Thursday, January 31, 2013

China to crack down on banks' Ponzi-style "fund pools"


(Reuters) - China's banking regulator will strengthen regulation of banks that use faulty accounting practices to disguise losses on the high-yield investment products that are increasingly replacing traditional deposits as banks' key sources of funding.

Industry insiders have long expressed concern about banks who aggregate the proceeds from the sale of various wealth management products (WMPs) into collectively-managed "fund pools", rather than clearly linking each product to a specific set of underlying assets.

This practice prevents banks from admitting losses, or possibly even learning about them internally, because inflows from the sale of new products can be used to deliver the promised returns on previously issued products.

The swift rise of WMPs in recent years is generally positive for China's financial system, said Yan Qingmin, assistant to the chairman of the China Banking Regulatory Commission (CBRC). Yan's remarks from an industry forum on Tuesday were posted on the commission's website.

"The banking industry's wealth management business has channeled funds that might otherwise flow into high-interest underground loans, illegal fundraising, and commodity speculation and has upheld financial stability," Yan said.
But he said CBRC would remain vigilant against fund pools and other risks.
"Individual banks have problems such as insufficient disclosures, inadequate risk warnings, non-standard sales practices, and improper 'asset pool' wealth management business, which has blurred risk awareness," he said.

Total WMPs outstanding reached 7.4 trillion yuan ($1.2 trillion) by late January, up from 7.1 trillion yuan at the end of 2012 and only 500 billion yuan in 2007, the director of CBRC's innovative regulation department, Wang Yanxiu, said at the forum, China Business News reported on Wednesday.

The end-2012 total amounts to 7.3 percent of total bank deposits at that time. The estimates do not include WMPs issued by trust companies.

The rise of WMPs has been fueled by Chinese depositors' hunger for yields above the central bank's benchmark deposit rate, currently set at 3.0 percent for one year.

WMPs, which are not subject to the cap on traditional bank deposit rates, are typically backed by money-market instruments, bonds, corporate bills, or high-interest loans to risky borrowers such as real-estate developers and local governments.

WMPs that carry bank guarantees typically promise interest rates between three and five percent, while non-guaranteed products sometimes promise 8 percent or higher.

But regulators and bankers themselves have expressed concern about the lack of transparency about the underlying assets of WMPs.

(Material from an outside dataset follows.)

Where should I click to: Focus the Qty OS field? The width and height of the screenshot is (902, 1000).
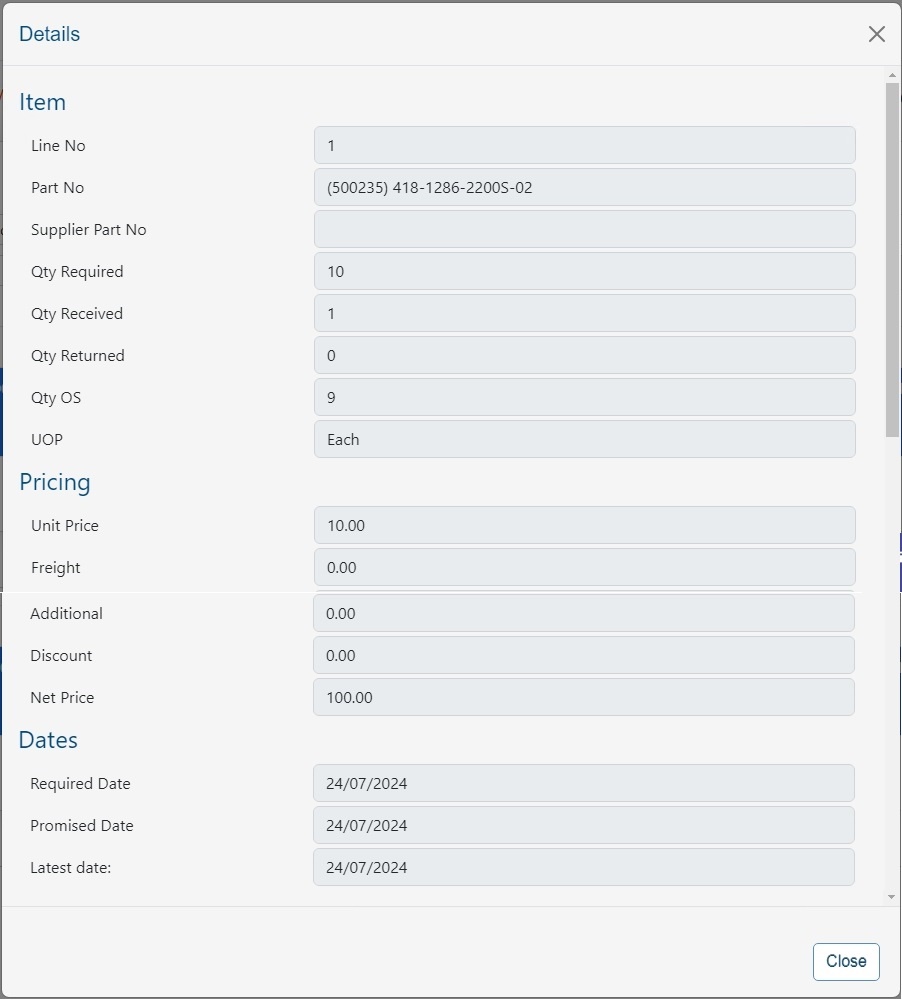coord(584,397)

In a widely-noted opinion column published late last year, Bank of China chairman Xiao Gang called for increased regulation of shadow banking and highlighted the risk of the asset pool model.

"When faced with a liquidity problem, a simple way to avoid the problem could be through using new issuance of WMPs to repay maturing products. To some extent, this is fundamentally a Ponzi scheme," Xiao wrote.